#### Data lines ####

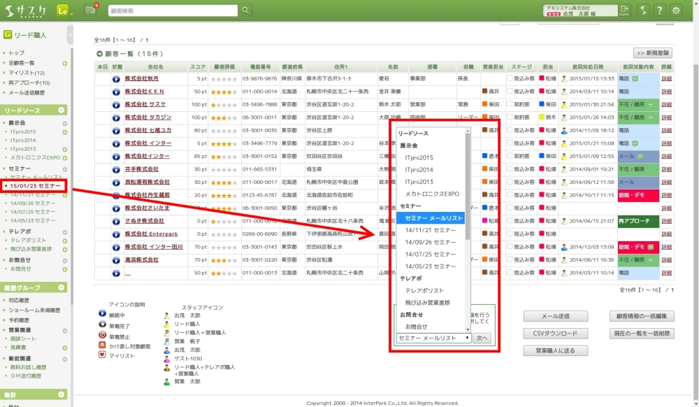Screen dimensions: 699x407
Task: Open the セミナー メールリスト combo box
Action: tap(433, 338)
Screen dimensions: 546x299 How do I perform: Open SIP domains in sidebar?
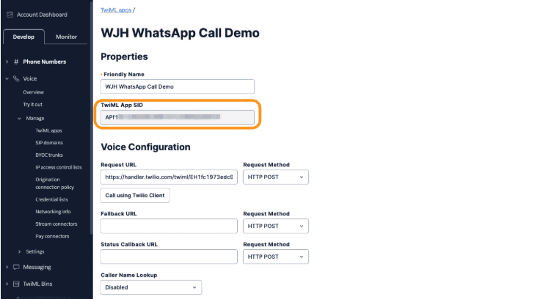(49, 142)
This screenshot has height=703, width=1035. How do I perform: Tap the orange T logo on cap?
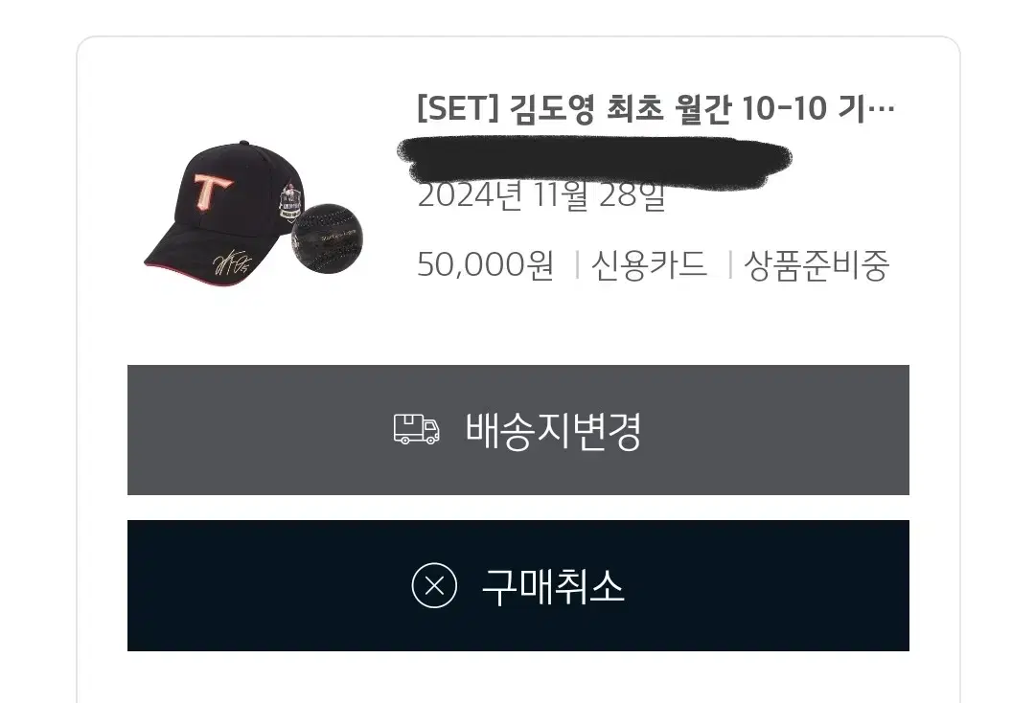[x=212, y=190]
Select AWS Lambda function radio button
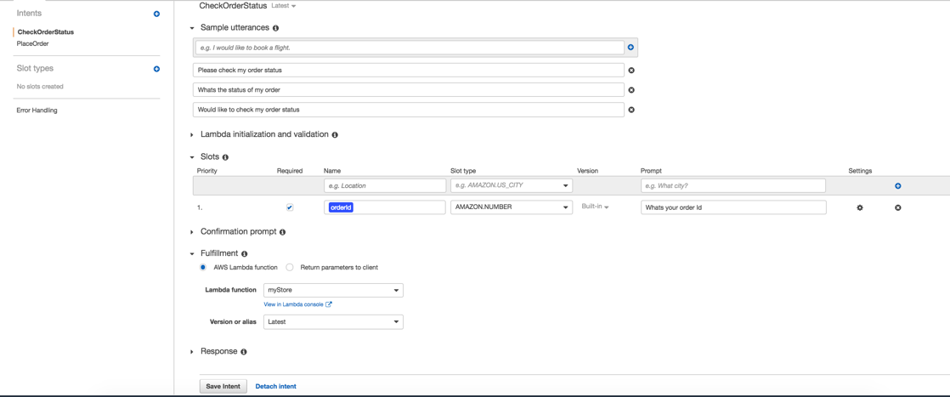 coord(203,268)
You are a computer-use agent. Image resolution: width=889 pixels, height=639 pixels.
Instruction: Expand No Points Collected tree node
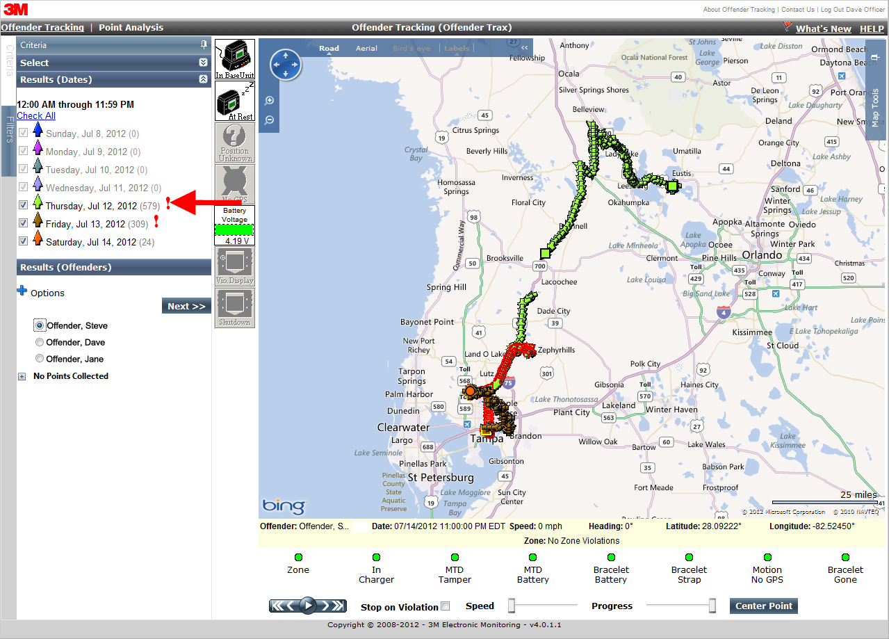[22, 376]
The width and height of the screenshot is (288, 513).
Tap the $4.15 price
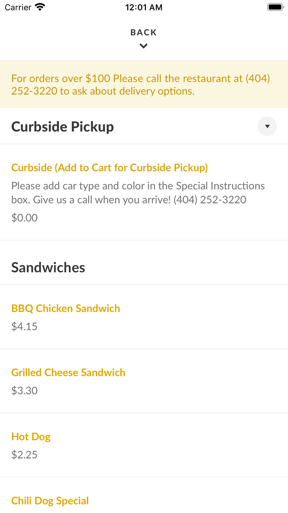tap(24, 326)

####

* **Prompt**:
Can you pull out the material word for word, starting at the line that contains "This screenshot has" and continuing through the end of the material? Leave the pictures out.

* **Task solution**:
This screenshot has height=703, width=1035. How do I perform: Tap the orange T logo on cap?
[x=212, y=190]
Select AWS Lambda function radio button
 coord(203,268)
You are a computer-use agent. Image resolution: width=889 pixels, height=639 pixels.
Instruction: Expand No Points Collected tree node
[22, 376]
The width and height of the screenshot is (288, 513).
Tap the $4.15 price
tap(24, 326)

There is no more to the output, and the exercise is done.